(Beginning of Information shown)
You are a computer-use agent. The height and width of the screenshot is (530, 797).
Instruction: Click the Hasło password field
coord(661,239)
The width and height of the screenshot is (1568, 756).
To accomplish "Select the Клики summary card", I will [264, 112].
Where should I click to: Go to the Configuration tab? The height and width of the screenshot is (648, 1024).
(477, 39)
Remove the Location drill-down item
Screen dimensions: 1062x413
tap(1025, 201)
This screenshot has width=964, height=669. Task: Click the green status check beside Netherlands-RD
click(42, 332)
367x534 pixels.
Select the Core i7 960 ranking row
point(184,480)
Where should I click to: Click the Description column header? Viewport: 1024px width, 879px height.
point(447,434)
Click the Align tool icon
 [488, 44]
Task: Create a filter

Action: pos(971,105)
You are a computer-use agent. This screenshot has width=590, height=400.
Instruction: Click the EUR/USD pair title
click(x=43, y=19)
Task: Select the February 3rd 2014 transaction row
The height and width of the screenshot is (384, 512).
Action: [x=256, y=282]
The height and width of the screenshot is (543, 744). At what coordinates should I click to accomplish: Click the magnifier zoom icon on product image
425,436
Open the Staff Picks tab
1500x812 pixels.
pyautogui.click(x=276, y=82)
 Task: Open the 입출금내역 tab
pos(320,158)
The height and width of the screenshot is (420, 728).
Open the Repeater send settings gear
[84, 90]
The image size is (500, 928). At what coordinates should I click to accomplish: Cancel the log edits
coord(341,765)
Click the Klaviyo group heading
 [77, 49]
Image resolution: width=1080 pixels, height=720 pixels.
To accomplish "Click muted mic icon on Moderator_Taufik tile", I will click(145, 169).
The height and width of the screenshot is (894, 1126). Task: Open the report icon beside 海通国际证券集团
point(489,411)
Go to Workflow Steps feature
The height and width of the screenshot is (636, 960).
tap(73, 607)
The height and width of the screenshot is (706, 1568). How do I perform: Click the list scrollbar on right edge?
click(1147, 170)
(End of Information shown)
*Task to carry out*. Copy each record exactly, leaving nothing out.

*Task result*.
You are a computer-use agent. The height and width of the screenshot is (530, 797).
Instruction: Click the Hasło password field
coord(661,239)
The width and height of the screenshot is (1568, 756).
To accomplish "Select the Клики summary card", I will [264, 112].
Where should I click to: Go to the Configuration tab? The height and width of the screenshot is (648, 1024).
(477, 39)
Remove the Location drill-down item
Screen dimensions: 1062x413
tap(1025, 201)
This screenshot has width=964, height=669. Task: Click the green status check beside Netherlands-RD
click(42, 332)
367x534 pixels.
Select the Core i7 960 ranking row
point(184,480)
Where should I click to: Click the Description column header? Viewport: 1024px width, 879px height.
point(447,434)
Click the Align tool icon
 [488, 44]
Task: Create a filter

Action: pos(971,105)
You are a computer-use agent. This screenshot has width=590, height=400.
Instruction: Click the EUR/USD pair title
click(x=43, y=19)
Task: Select the February 3rd 2014 transaction row
The height and width of the screenshot is (384, 512).
Action: [x=256, y=282]
The height and width of the screenshot is (543, 744). At what coordinates should I click to accomplish: Click the magnifier zoom icon on product image
425,436
Open the Staff Picks tab
1500x812 pixels.
pyautogui.click(x=276, y=82)
 Task: Open the 입출금내역 tab
pos(320,158)
The height and width of the screenshot is (420, 728).
Open the Repeater send settings gear
[84, 90]
The image size is (500, 928). At what coordinates should I click to accomplish: Cancel the log edits
coord(341,765)
Click the Klaviyo group heading
 [77, 49]
Image resolution: width=1080 pixels, height=720 pixels.
To accomplish "Click muted mic icon on Moderator_Taufik tile", I will click(145, 169).
The height and width of the screenshot is (894, 1126). Task: Open the report icon beside 海通国际证券集团
point(489,411)
Go to Workflow Steps feature
The height and width of the screenshot is (636, 960).
tap(73, 607)
The height and width of the screenshot is (706, 1568). How do I perform: Click the list scrollbar on right edge?
click(1147, 170)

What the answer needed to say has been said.